GERÇEKLERİ SÖYLEMEK YETMİYOR
Çünkü Kılıçdaroğlu bu toplantıda Hükümetin uygulamalarına  ciddi eleştiriler yöneltmiştir ama pratikte bir karşılığı olmadığı için bu eleştiriler sadece söylenmiş sözler olarak kalmaktadır.  Örneğin Kılıçdaroğlu;

* Hükümetin Suriye’ye MİT TIR’larıyla silah göndermeye devam ettiğini öne sürerek Kurtulmuş’un “Başımıza ne geldiyse Suriye politikamız yüzünden geldi” demesiyle “Suriye’ye silah gönderilmeye devam edilmesi” arasındaki çelişkiye dikkat çekiyor. 

* Hükümetin Kürt sorununu askeri operasyonlarla çözme politikasını utangaçça da olsa eleştiriyor, bu politikayı “bataklığı kurutmak yerine sivri sineklerle  uğraşma” olarak eleştirip sorunun ekonomik, sosyolojik, psikolojik, etnik boyutunun olduğuna vurgu yapıyor.

* HDP’nin AKP ve MHP tarafından Meclis dışın itilmesi çabalarına karşı olduklarını söylüyor.

* “17-25 Aralık skandalında yolsuzluklar gerçektir” diyor ve Hükümetin konuyu “darbe girişimi” olarak görmesine karşı çıkıyor.

* KHK’lerin kullanılış biçimine karşı olduklarını söylüyor.
* ...

Elbette Kılıçdaroğlu’nun yaptığı tespitler önemli ölçüde doğru ve Hükümetin bu konuda yönelttiği eleştiriler de haklı. Ama bütün bu söylenenlerin CHP’nin tutumunda bir karşılığı yok. Sadece söylem düzeyinde bir muhalefet olarak kalıyor.

■ **Çıkarılan kayıtlar**:

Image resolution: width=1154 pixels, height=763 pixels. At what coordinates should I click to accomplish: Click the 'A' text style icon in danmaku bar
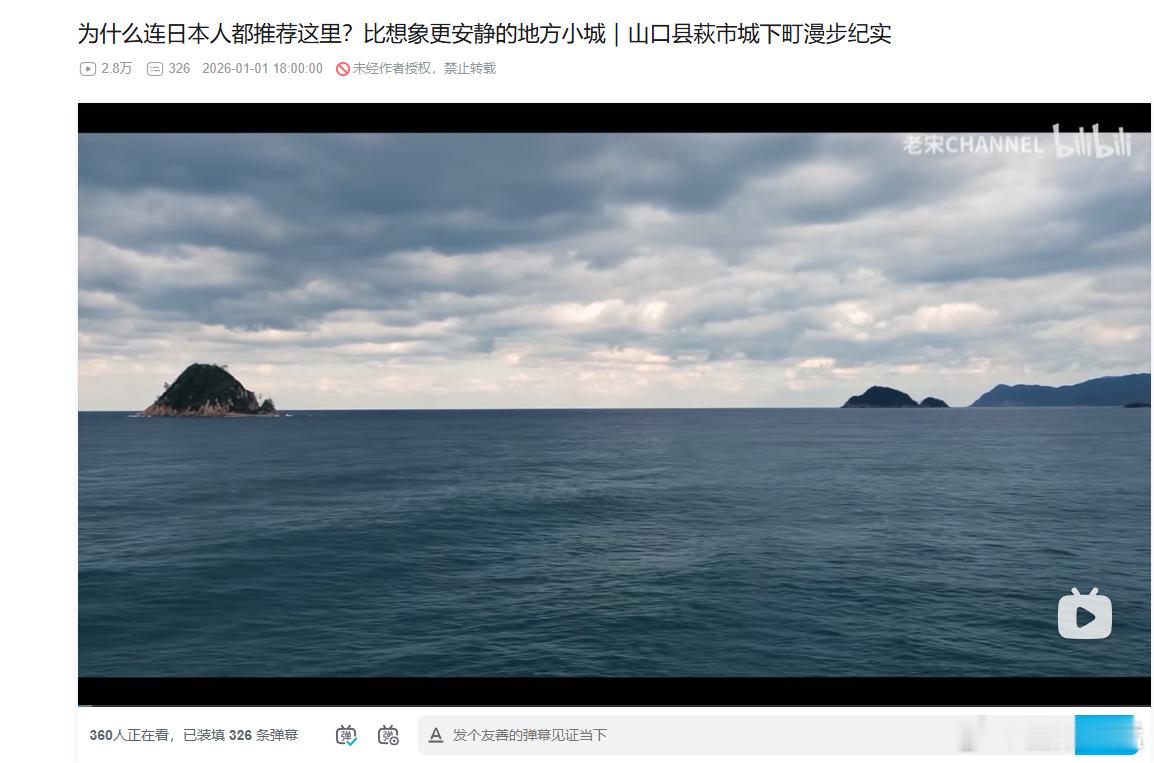(x=435, y=735)
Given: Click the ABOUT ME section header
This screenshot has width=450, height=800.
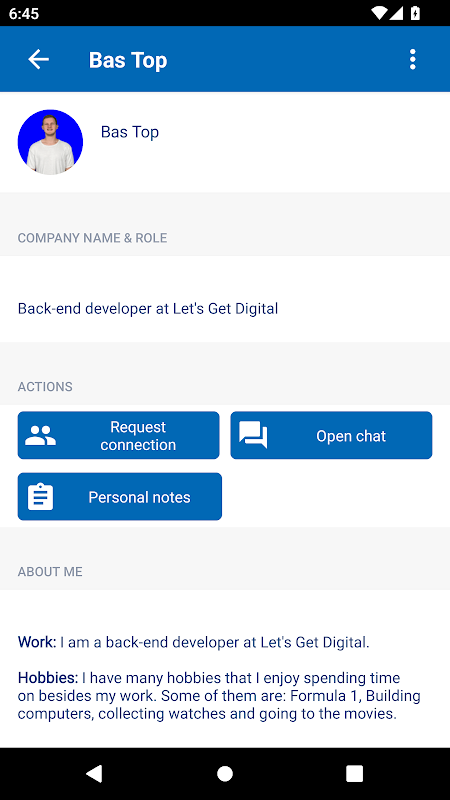Looking at the screenshot, I should [x=50, y=571].
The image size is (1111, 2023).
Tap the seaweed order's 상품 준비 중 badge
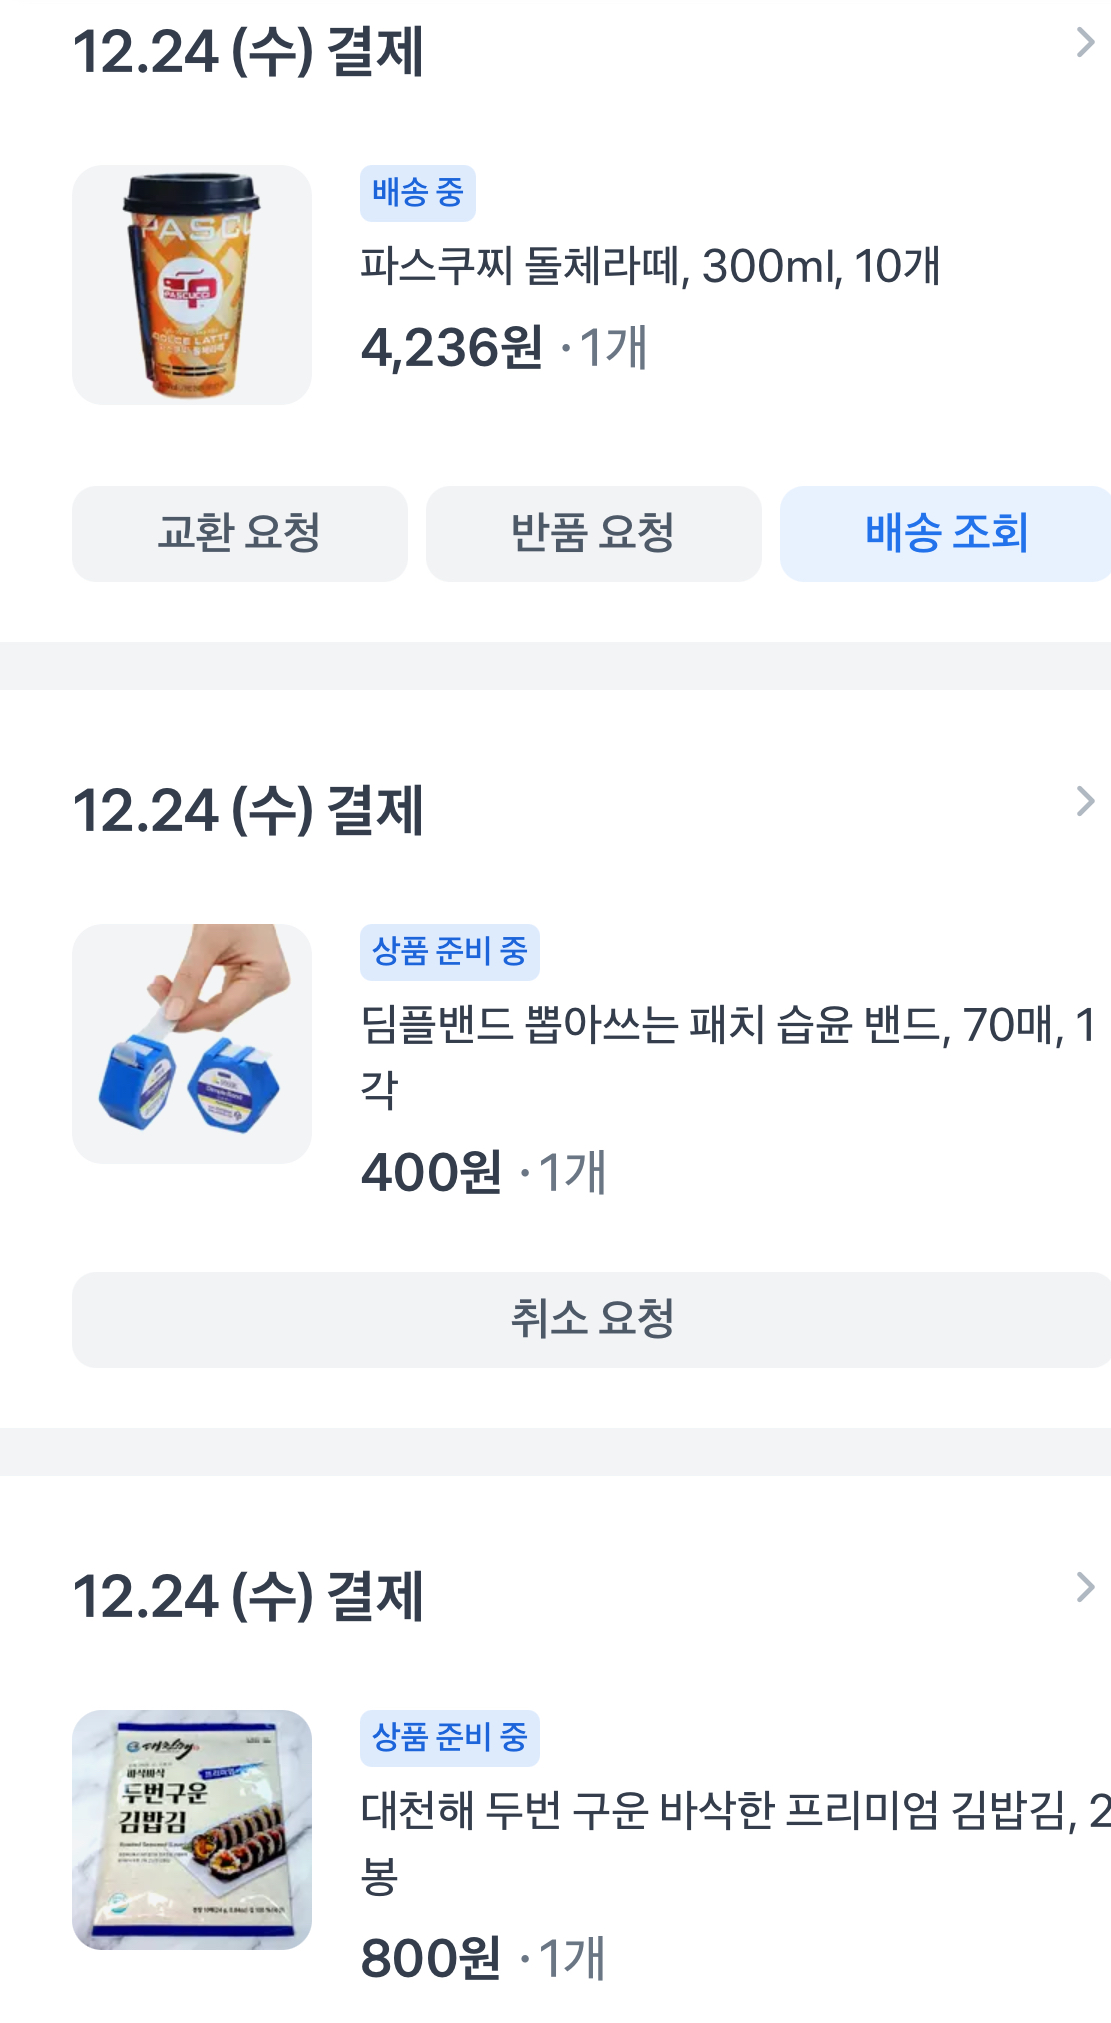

■ **Görev tanımı 1**: Kılıçdaroğlu'nun Hükümete yönelttiği eleştirileri konu alan metne göre, Kılıçdaroğlu Hükümetin Kürt sorununu askeri operasyonlarla çözme politikasını hangi ifadeyle nitelendirmektedir?
■ **Görev tanımı 2**: CHP'nin söylem düzeyinde kalan muhalefetini ele alan metni kaldığı yerden sürdürünüz.

■ **Görev yanıtı 1**: Bu politikayı "bataklığı kurutmak yerine sivri sineklerle uğraşma" olarak nitelendirmektedir.

■ **Görev yanıtı 2**:
‘SÖYLEM MUHALEFETİ’ SADECE İKTİDARIN İŞİNE YARIYOR
Örneğin Hükümetin, “terörle mücadele konsepti”ne bağlanan CHP, “PKK terörü”nde “ekonomik, sosyolojik, etnik, psikolojik etkenler var” ve “Bu sorun operasyonlarla çözülemez” dese de pratikteki tutum “Ne isterseniz vereceğiz yeter ki terörü bitirin” dediğinde bütün öteki itirazlar anlamsız ve laf kalabalığına dönüşmektedir.

Ya da Kılıçdaroğlu Hükümetin Suriye politikasını eleştirmekte, bütün olarak Suriye politikasının çöktüğünü söylemekte ama bu politikanın çöküşünün iki ayağından birisini oluşturan PYD-YPG’ye yönelik “kırmızı çizgi” siyasetini görmezden gelmeyi tercih ederek onaylıyor.

Yine CHP darbe girişimi sonrasındaki polisin ve savcıların uygulamalarını eleştiriyor ama OHAL’den yararlanılarak çıkarılan; TSK’yı, yargıyı, emniyeti,... “sıfırdan  yeniden yapılandıran” KHK’leri eleştiriyor ama darbe girişiminin yarattığı kaosta oluşturulan “birik-bütünlük”, “Yenikapı ruhu”  adına bu uygulamalara itirazlarını da söz düzeyinde tutmaya özen gösteriyor.

SİYASİ MÜCADELENİN DE ASIL GÜCÜ YIĞINLARDIR
Oysa siyasi mücadele sınıflar mücadelesinin bir alanıdır ve partiler arısında Mecliste süren boyutu bu mücadelenin sadece bir küçük alındır. Ve eğer geniş yığınlar kendi talepleriyle, özgürlükleri ve demokratik hakları savunmak için bir tutumla aldıkları çeşitli eylemlerle (irili ufaklı toplantılarla, mitingler, grevler, gösteriler) biçiminde ortay koydukları ölçüde mücadele anlamlanır. Ve böylece siyasi mücadele de Meclisteki partiler arısındaki laf yarışı olmaktan çıkıp, bizatihi talepleri etrafında birleşyen güçlerin bir mücadelesine dönüşür.

Onu içindir ki, böyle durumlarda asıl olan gerçeklerin yığınlar arasında tartışılması, darbe girişimlerinin, devlet-hükümet güdümlü çıkarılan toz dumana yarattığı puslu havanın dağıtılması belirleyici önemdedir.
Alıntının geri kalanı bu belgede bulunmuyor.